I think (but don't know) that in most cases, if you (the smart-contract) already know the index of the message you're looking for, you should know the destinationChainID. The only way I see this breaking down is if a contract is looping over indices or something like that.

If we think that arbitrarily reading warp messages is a use-case we want to support (as we do now), I recommend the following interface:

    // only returns messages with `chainID` == this.getBlockchainID()
    function getVerifiedWarpMessage(uint32 index)
        external view
        returns (WarpMessage calldata message, bool valid);

    // only returns messages with `chainID` == `blockchainID` 
    function getVerifiedWarpMessage(uint32 index, bytes32 blockchainID)
        external view
        returns (WarpMessage calldata message, bool valid);

    // exact same functionality as the current `getVerifiedWarpMessage`    
    // return any message without validating the `chainID` 
    function getAnyVerifiedWarpMessage(uint32 index)
        external view
        returns (WarpMessage calldata message, bool valid);
michaelkaplan13 commented 1 year ago

I think (but don't know) that in most cases, if you (the smart-contract) already know the index of the message you're looking for, you should know the destinationChainID.

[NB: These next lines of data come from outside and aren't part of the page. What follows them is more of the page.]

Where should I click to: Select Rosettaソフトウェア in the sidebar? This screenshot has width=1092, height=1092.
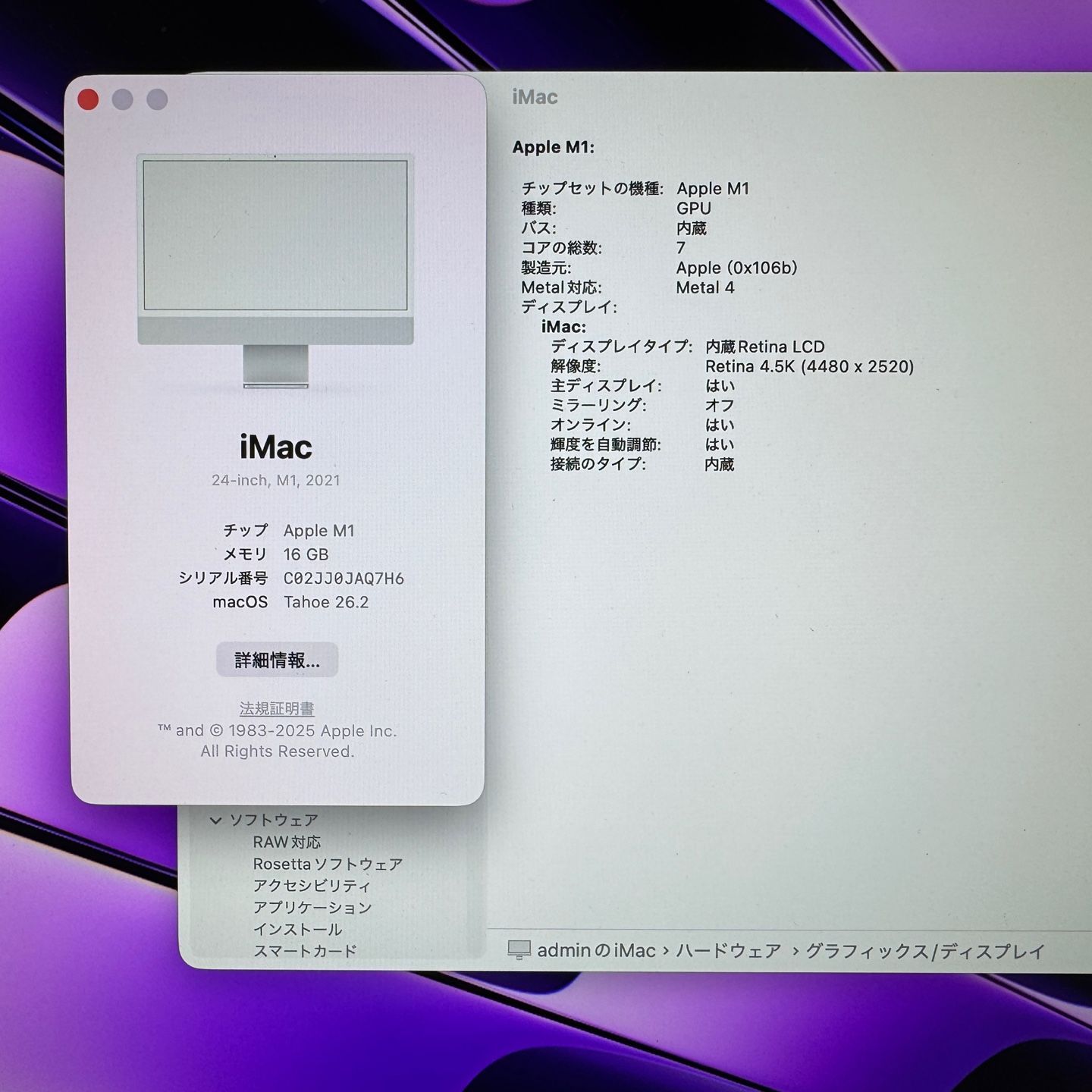328,863
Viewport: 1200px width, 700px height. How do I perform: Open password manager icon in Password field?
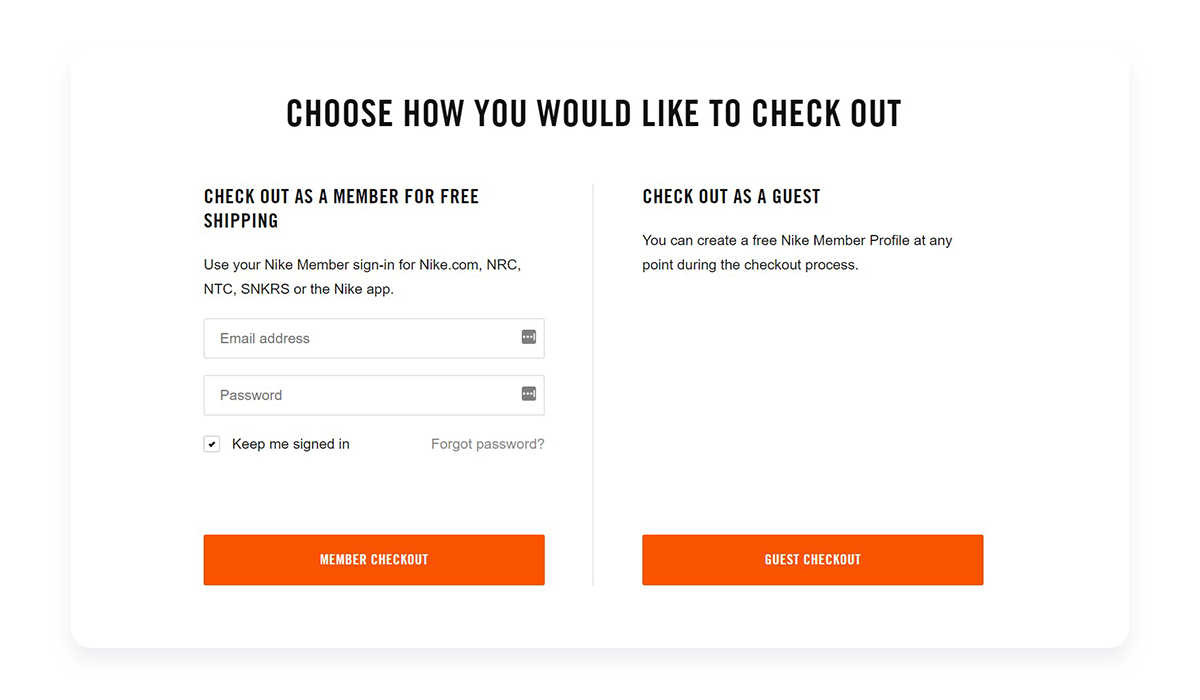[x=529, y=394]
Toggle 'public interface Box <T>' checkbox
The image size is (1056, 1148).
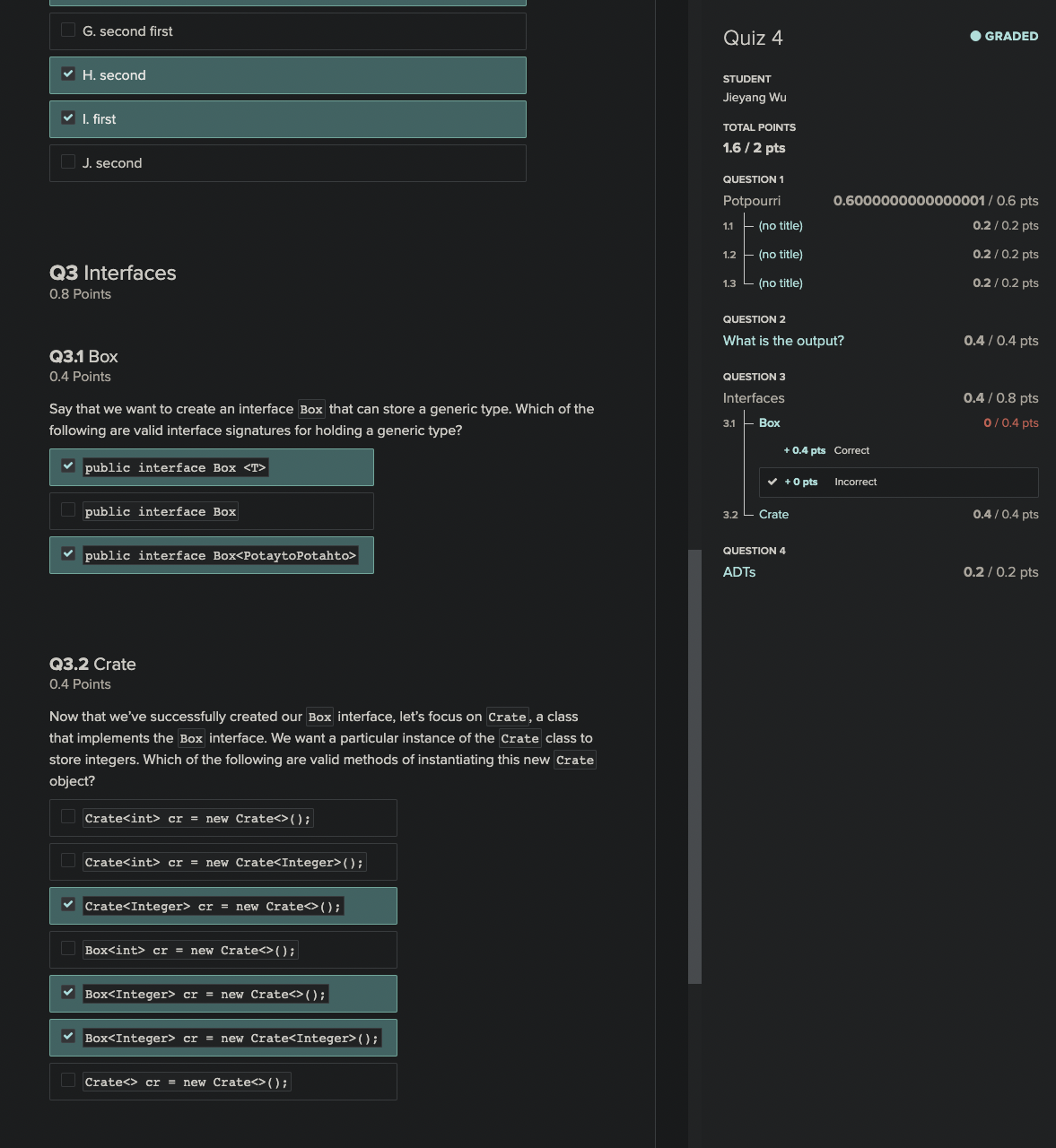pyautogui.click(x=68, y=466)
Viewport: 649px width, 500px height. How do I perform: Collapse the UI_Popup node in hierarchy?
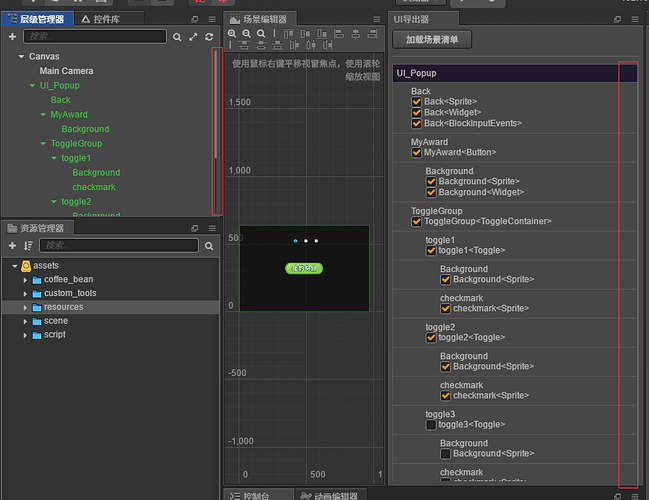(32, 86)
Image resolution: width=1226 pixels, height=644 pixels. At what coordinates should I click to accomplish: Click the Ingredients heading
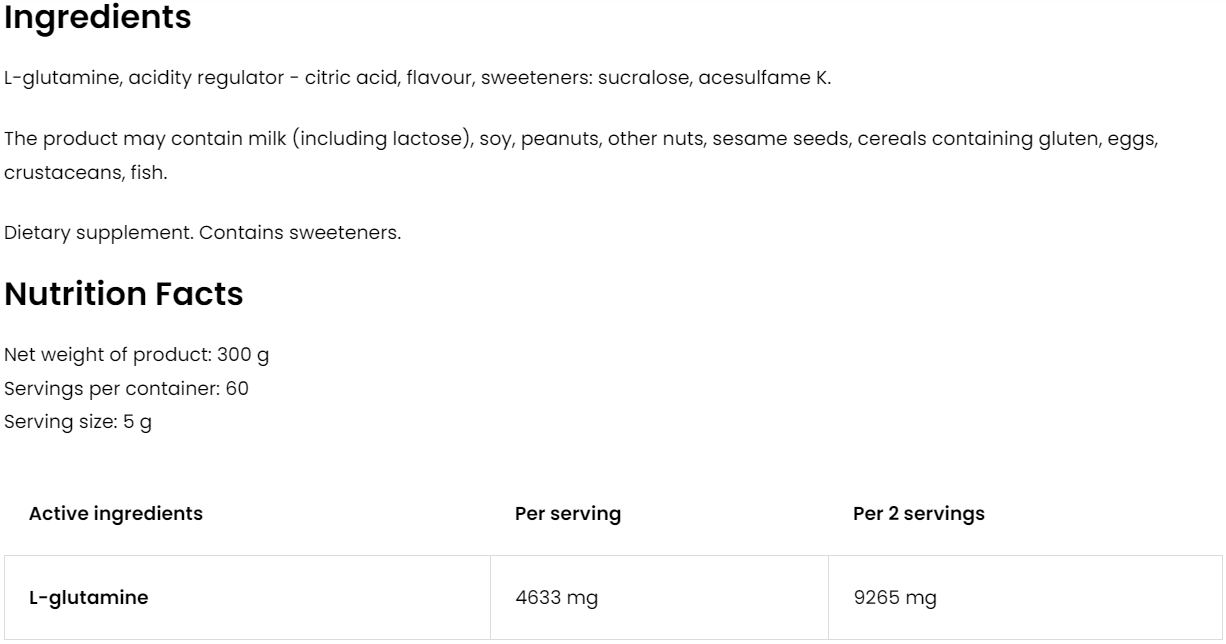click(x=98, y=18)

I agree that smart contracts should know the expected destinationChainID of any message, though I don't think it's necessarily related to the message index. In Teleporter for example, the message index is passed by the caller to TeleporterMessage.receiveCrossChainMessage as a parameter itself (because there isn't a good way for the contract to know which message is to be received), but it knows that for all messages the destinationChainID should be the current chain ID.

The interface you suggested seems totally reasonable to me. I think it's important to support possible use cases for receiving messages with arbitrary destinationChainIDs. I don't have a strong preference and would definitely defer to others to decide, but my slight preference is that I think it would be more clear for developers to still have a single interface method for receiving messages rather than having 3 with similar methods with slightly different functionality. IIUC, the same set of possible functionality is supported in either case, so ultimately does not make huge difference either way. 👍

aaronbuchwald commented 1 year ago

Discussing an alternative to this of removing the destinationChainID and destinationAddress field completely in favor of deferring that to Teleporter instead since the only thing Teleporter or any other protocol really needs from Warp is to encode the destinationChainID and destinationAddress since a protocol built on top can encode their own payload instead.